The more than $3 million donated by the Montreal and broader philanthropic community during this year’s Gala fundraising included $250,000 from The Gewurz Family, through a generous gift to the Montreal General Hospital Foundation.
Prime Minister of Canada Justin Trudeau conveyed his support of the GCRC’s work in a video message at the start of the evening, as did Quebec’s Minister of Health and Social Services, Dr. Gaetan Barrette, who was present at the event.
The 2018 Gala marked the 10th anniversary of the Rosalind and Morris Goodman Cancer Research Centre. Since its inception, the Gala has raised more than $10 million for cancer research, galvanizing philanthropists in the Montreal community and beyond.

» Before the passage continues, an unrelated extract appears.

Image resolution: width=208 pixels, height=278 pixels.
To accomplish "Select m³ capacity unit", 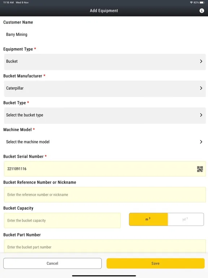I will (x=148, y=219).
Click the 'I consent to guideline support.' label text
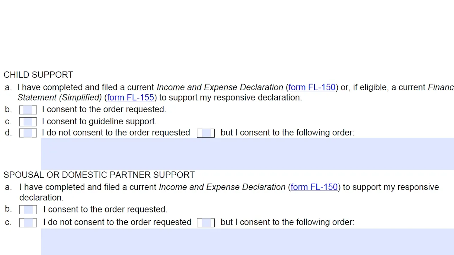This screenshot has width=454, height=255. tap(99, 121)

About the Goodman Cancer Research Centre
The Rosalind and Morris Goodman Cancer Research Centre (GCRC), located within McGill University’s Life Sciences Complex, is a state-of-the-art hub for ground-breaking cancer research that attracts and retains top scientists from around the world. Originally established in 1978 as the McGill Cancer Centre, the GCRC leads scientific advances that enable it to investigate cancer at a genomic, cellular and molecular level, and to understand how cancer progresses, spreads and resists therapies. The GCRC currently comprises 27 dedicated research teams with cutting-edge technology platforms, research and support staff and over 200 trainees. Research activities at the GCRC represent a first line of defense in the fight against cancer, with focus on fundamental research to understand why cancers fail to respond to treatment and translating findings into new targets and therapies.